A team of scientists at The Scripps Research Institute (TSRI), University of California, San Diego (UC San Diego) and Illumina, Inc., has completed the first large-scale assessment of single neuronal “transcriptomes.” Their research reveals a surprising diversity in the molecules that human brain cells use in transcribing genetic information from DNA to RNA and producing proteins.

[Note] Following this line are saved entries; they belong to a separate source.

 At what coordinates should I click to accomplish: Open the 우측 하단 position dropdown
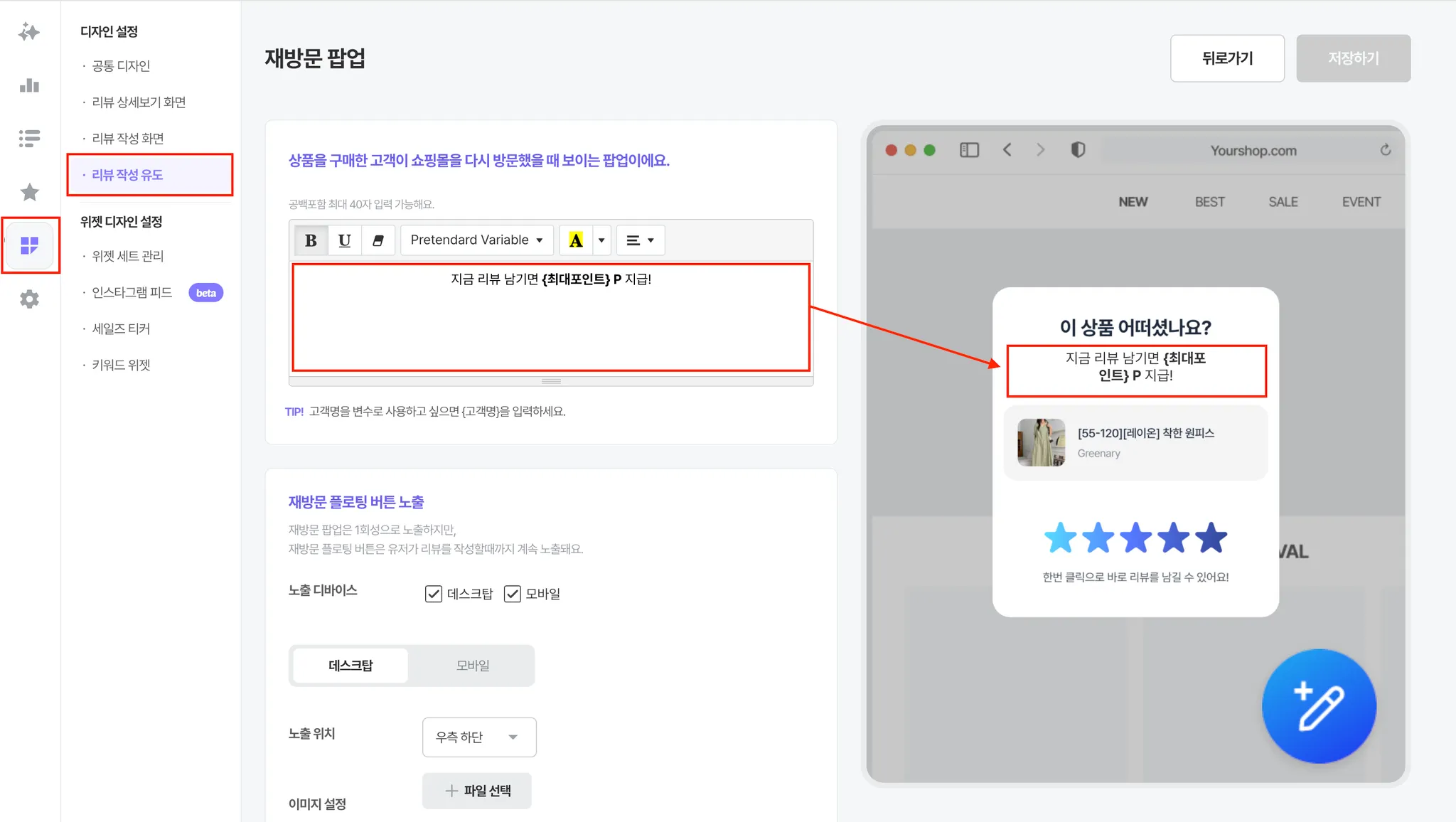point(478,737)
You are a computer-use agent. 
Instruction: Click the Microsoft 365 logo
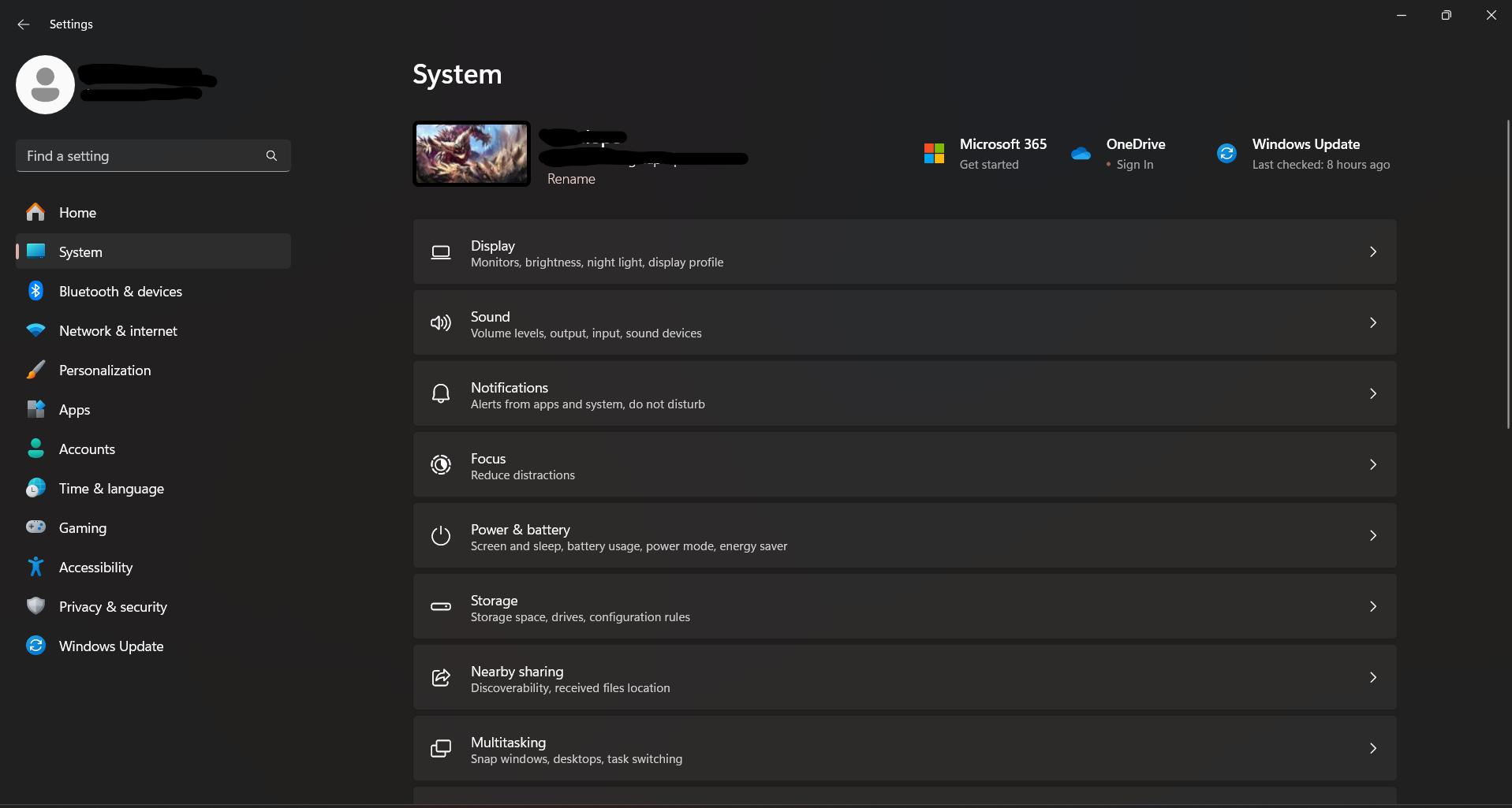pos(934,153)
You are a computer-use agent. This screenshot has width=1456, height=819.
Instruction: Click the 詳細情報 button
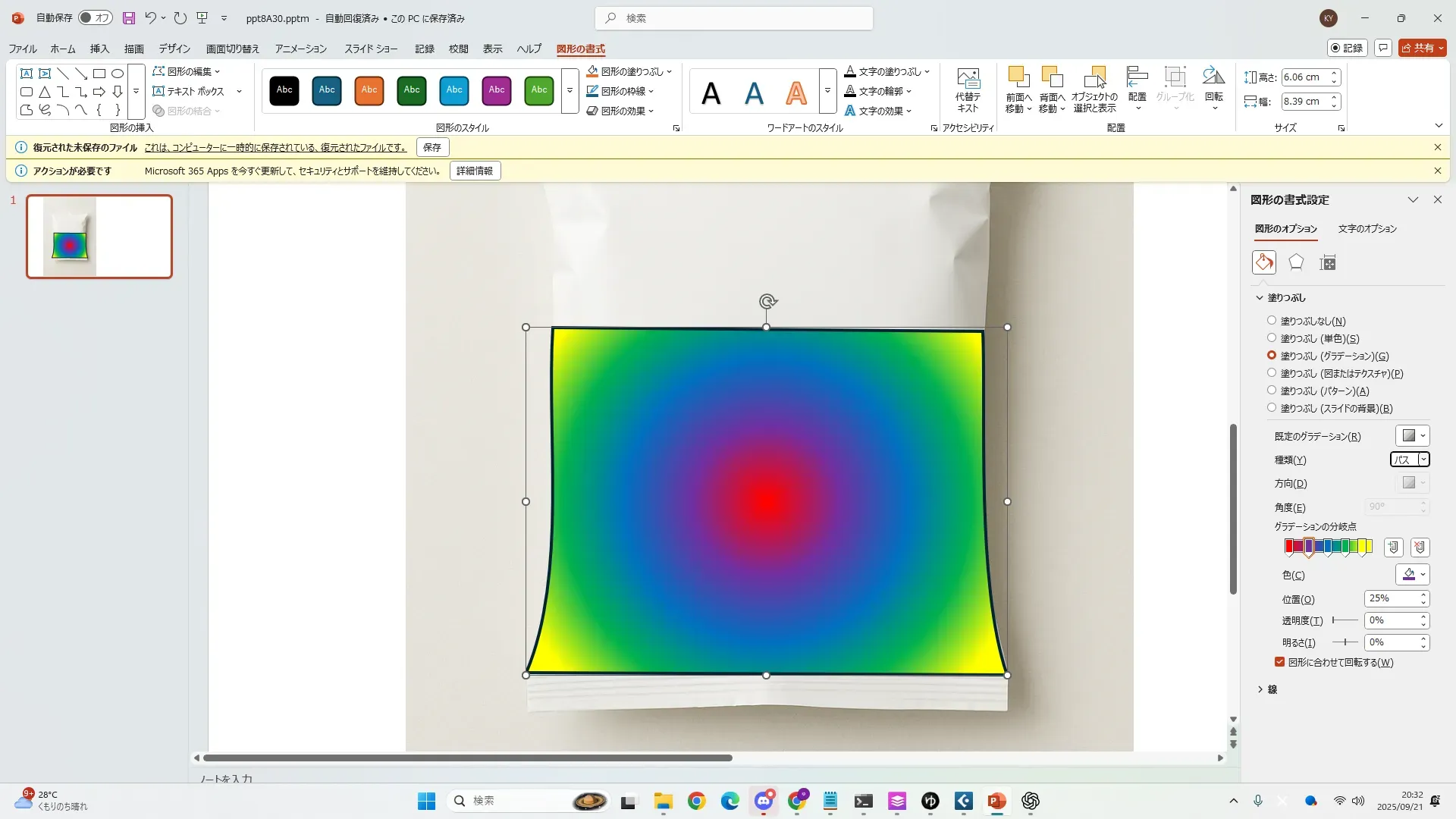(x=475, y=171)
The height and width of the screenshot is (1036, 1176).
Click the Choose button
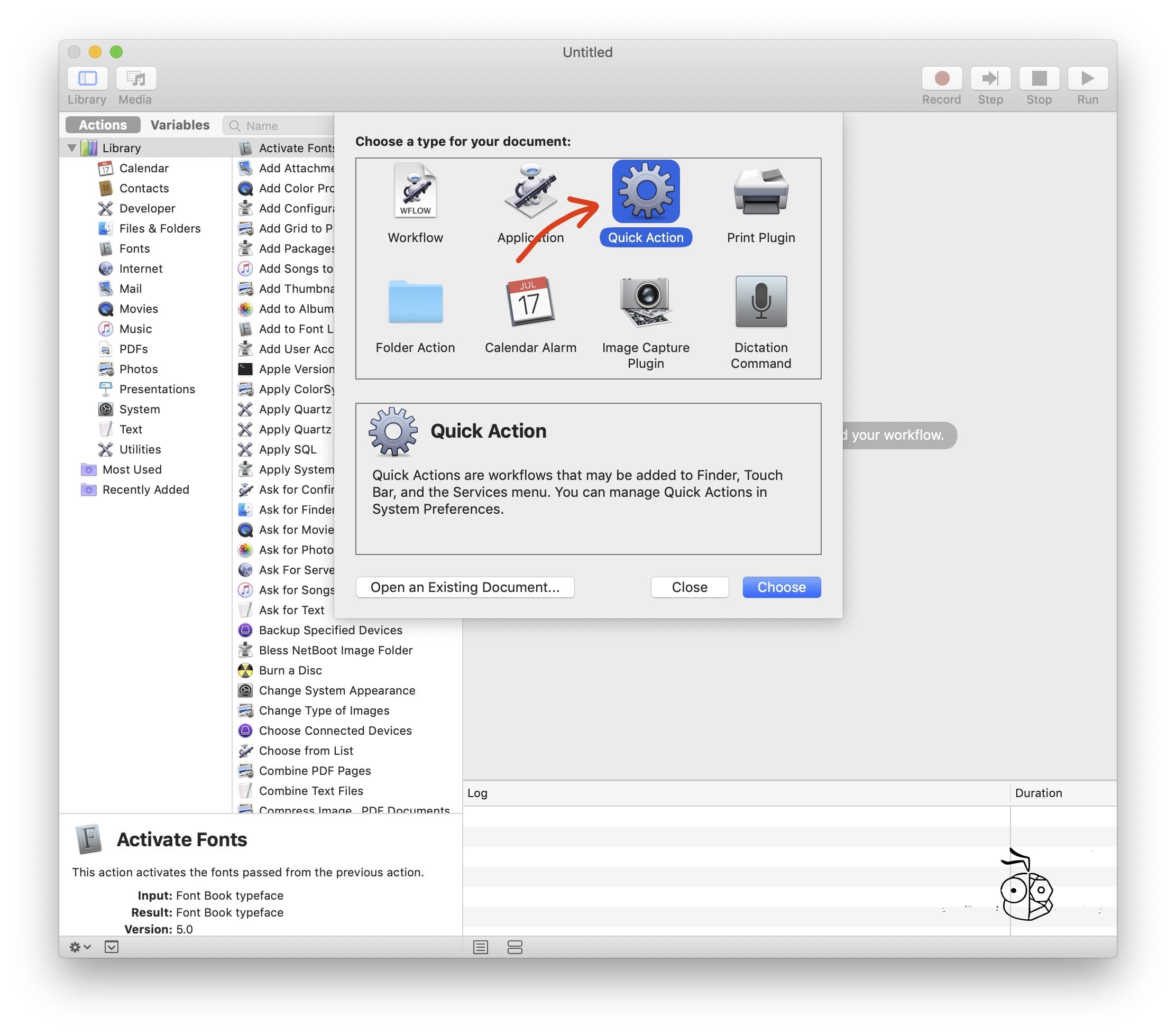point(781,587)
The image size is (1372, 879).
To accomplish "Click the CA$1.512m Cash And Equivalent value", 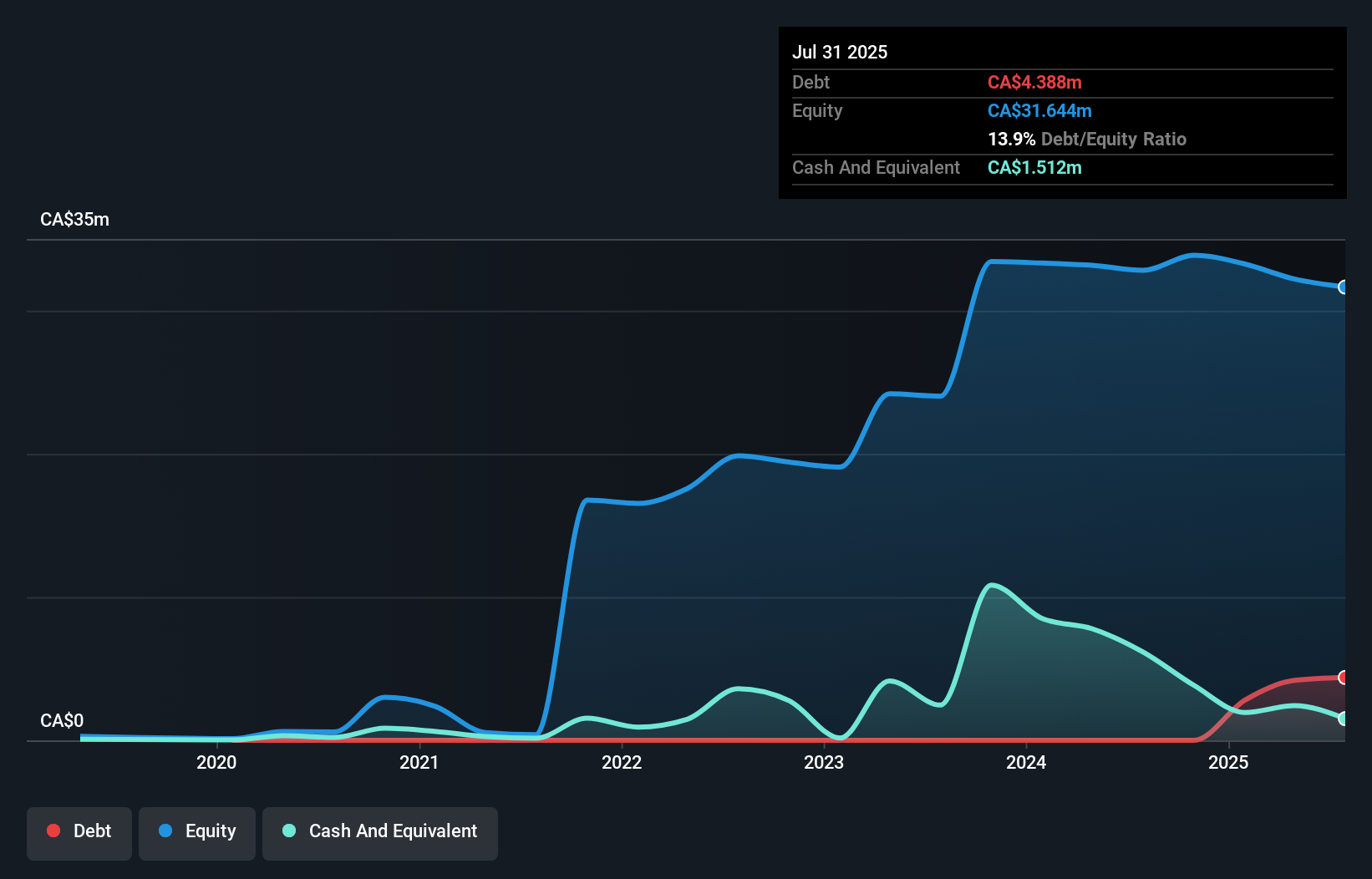I will pos(1034,167).
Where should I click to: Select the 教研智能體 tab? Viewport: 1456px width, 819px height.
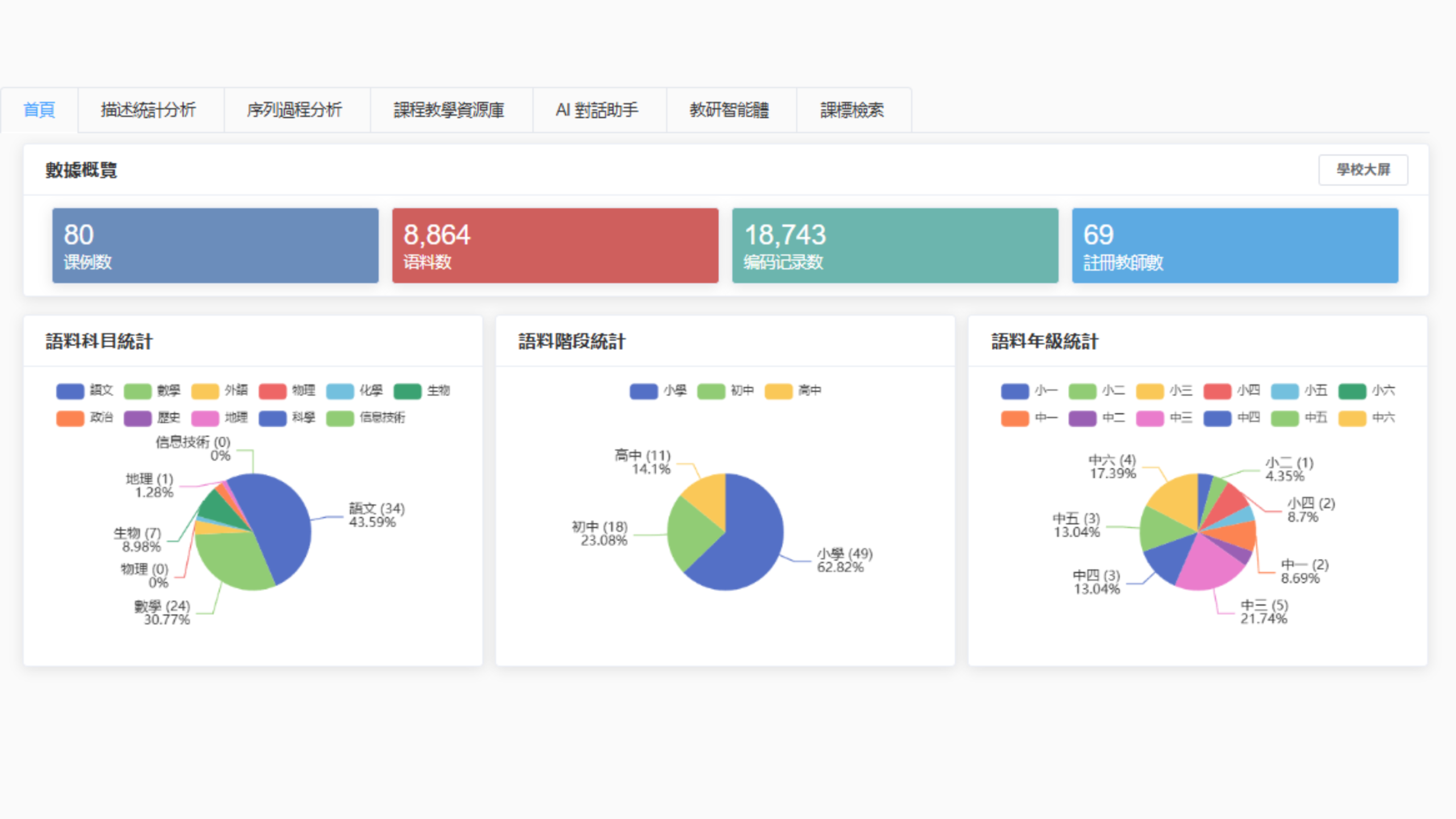tap(729, 110)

The researchers accomplished this feat by isolating and analyzing single-neuronal nuclei from the human brain, allowing classification of 16 neuronal subtypes in the brain's cerebral cortex, the “gray matter” involved in thought, cognition and many other functions. “Through a wonderful scientific collaboration, we found an enormous amount of transcriptomic diversity from cell to cell that will be relevant to understanding the normal brain and its diseases such as Alzheimer's, Parkinson's, ALS and depression,” said TSRI Professor and neuroscientist Jerold Chun, who co-led the study with bioengineers Kun Zhang and Wei Wang of UC San Diego and Jian-Bing Fan of Illumina. The study was published on June 24 in the journal Science.
All the Same
While parts of the cerebral cortex look different under a microscope—with different cell shapes and densities that form cortical layers and larger regions having functional roles called “Brodmann Areas”—most researchers treat neurons as a fairly uniform group in their studies. “From a tiny brain sample, researchers often make assumptions that obtained information is true for the entire brain,” said Chun. But the brain isn't like other organs, Chun explained. There's a growing understanding that individual brain cells are unique, and a possibility has been that the microscopic differences among cerebral cortical areas may also reflect unique transcriptomic differences—i.e., differences in the expressed genes, or messenger RNAs (mRNAs), which carry copies of the DNA code outside the nucleus and determine which proteins the cell makes. To better understand this diversity, the researchers in the new study analyzed more than 3,200 single human neurons—more than 10-fold greater than prior publications—in six Brodmann Areas of one human cerebral cortex. With the help of newly developed tools to isolate and sequence individual cell nuclei (where genetic material is housed in a cell), the researchers deciphered the minute quantities of mRNA within each nucleus, revealing that various combinations of the 16 subtypes tended to cluster in cortical layers and Brodmann Areas, helping explain why these regions look and function differently.